Insufficient recovery of monoamine oxidase in a bioequivalence study of the monoamine oxidase inhibitor tranylcypromine: Recommendation of the tranylcypromine enantiomer test

Ulrich S., Hock D., Guth V., Erenmemisoglu A., Scheidel B.

International Journal of Clinical Pharmacology and Therapeutics, vol.60, no.5, pp.242-252, 2022 (SCI-Expanded) identifier identifier identifier

  • Publication Type: Article / Article
  • Volume: 60 Issue: 5
  • Publication Date: 2022
  • Doi Number: 10.5414/cp204169
  • Journal Name: International Journal of Clinical Pharmacology and Therapeutics
  • Journal Indexes: Science Citation Index Expanded (SCI-EXPANDED), Scopus, PASCAL, BIOSIS, CAB Abstracts, EMBASE, International Pharmaceutical Abstracts, Veterinary Science Database
  • Page Numbers: pp.242-252
  • Keywords: monoamine oxidase, tranylcypromine, tranylcypromine enantiomers, tranylcypromine pharmacokinetics, PHARMACOKINETICS
  • Kayseri University Affiliated: No


©2022 Dustri-Verlag Dr. K. Feistle.Objective: To investigate the recovery of monoamine oxidase (MAO) activity in the liver and gut of healthy subjects after a dose of 10 mg of the irreversible MAO inhibitor tranylcypromine (TCP).
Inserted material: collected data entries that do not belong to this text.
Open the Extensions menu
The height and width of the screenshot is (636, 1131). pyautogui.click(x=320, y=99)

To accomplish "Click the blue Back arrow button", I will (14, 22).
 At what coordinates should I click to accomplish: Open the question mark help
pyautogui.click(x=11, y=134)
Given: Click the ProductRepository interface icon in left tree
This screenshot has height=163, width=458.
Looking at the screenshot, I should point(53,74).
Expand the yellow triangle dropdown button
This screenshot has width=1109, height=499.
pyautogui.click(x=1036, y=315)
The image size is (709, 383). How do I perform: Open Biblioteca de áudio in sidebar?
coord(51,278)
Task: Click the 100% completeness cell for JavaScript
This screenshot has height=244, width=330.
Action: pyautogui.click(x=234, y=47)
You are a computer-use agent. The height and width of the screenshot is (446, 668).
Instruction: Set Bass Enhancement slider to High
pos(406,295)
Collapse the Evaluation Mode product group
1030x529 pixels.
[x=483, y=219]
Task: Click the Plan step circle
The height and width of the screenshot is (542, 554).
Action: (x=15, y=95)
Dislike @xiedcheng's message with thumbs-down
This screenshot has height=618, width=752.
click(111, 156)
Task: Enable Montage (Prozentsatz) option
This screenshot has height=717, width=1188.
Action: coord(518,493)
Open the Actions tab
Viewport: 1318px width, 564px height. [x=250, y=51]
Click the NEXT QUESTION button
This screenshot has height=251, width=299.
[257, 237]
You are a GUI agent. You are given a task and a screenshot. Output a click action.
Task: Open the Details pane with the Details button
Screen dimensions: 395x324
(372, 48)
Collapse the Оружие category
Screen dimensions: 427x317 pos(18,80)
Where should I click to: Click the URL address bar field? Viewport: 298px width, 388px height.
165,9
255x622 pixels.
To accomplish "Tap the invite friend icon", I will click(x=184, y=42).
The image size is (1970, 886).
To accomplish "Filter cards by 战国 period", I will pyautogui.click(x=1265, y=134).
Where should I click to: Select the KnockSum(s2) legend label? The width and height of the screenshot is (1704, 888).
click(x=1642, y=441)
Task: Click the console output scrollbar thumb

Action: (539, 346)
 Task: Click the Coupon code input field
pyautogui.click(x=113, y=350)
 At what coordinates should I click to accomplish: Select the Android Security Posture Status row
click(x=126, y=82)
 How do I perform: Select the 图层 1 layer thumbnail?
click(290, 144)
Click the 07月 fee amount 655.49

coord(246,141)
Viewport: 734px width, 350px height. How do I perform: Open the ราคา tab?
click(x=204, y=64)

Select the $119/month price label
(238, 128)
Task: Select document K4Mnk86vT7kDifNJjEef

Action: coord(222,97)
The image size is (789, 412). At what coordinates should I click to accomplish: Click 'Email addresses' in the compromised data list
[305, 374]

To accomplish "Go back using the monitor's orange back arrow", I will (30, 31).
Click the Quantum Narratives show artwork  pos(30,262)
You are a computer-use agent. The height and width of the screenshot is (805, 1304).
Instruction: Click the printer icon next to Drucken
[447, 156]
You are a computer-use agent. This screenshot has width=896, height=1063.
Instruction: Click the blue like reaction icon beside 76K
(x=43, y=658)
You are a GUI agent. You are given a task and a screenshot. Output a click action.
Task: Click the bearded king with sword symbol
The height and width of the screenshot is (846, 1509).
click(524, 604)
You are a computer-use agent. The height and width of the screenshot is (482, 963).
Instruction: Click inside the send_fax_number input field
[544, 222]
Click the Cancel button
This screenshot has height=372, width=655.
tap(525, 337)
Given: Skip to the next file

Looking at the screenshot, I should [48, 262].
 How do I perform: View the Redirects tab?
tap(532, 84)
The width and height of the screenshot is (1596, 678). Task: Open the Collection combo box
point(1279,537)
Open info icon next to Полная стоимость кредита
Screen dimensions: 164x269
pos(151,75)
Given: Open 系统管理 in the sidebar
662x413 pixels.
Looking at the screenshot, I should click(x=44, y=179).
Materials and methods: A bioequivalence study of TCP with a wash-out of 1 week between 2 doses of 10 mg TCP was re-analyzed for changes of the plasma concentrations of TCP enantiomers. Plasma concentrations of (+)-TCP and the ratio of (+)-TCP and (–)-TCP plasma concentrations were used as a measure of MAO activity because (+)-TCP is a more effective suicide inhibitor of MAO than (–)-TCP and, therefore considerably more metabolized by MAO. Results: The area under the curve from the first to the last measured concentration (AUCt) and the maximum plasma concentration (Cmax) of (+)-TCP increased significantly in the second dose (p < 0.0001) by 43.1% (11.8%) and 66.5% (26.4%), respectively, (mean with 95%CI in each case). The ratios (+)-TCP/(–)-TCP of AUCt and Cmax also increased significantly (p < 0.0001) by 27.3% (6.4%) and 25.9% (6.2%), respectively. No changes were found for the half-lives (T1/2) of both enantiomers. Conclusion: For the first dose, MAO is the main drug-metabolizing enzyme of (+)-TCP. MAO activity in the liver and gut is not completely recovered within 1 week after 1 dose of TCP. One week of wash-out may be insufficient in bioequivalence studies of irreversible MAO inhibitors. Prolonged inhibition of MAO after the treatment with irreversible MAO inhibitors may explain drug interactions during the switch from another MAO inhibitor to TCP. Enantiomer plasma concentrations of TCP after a dose of racemic TCP may be used as a test for gastrointestinal and hepatic MAO activity.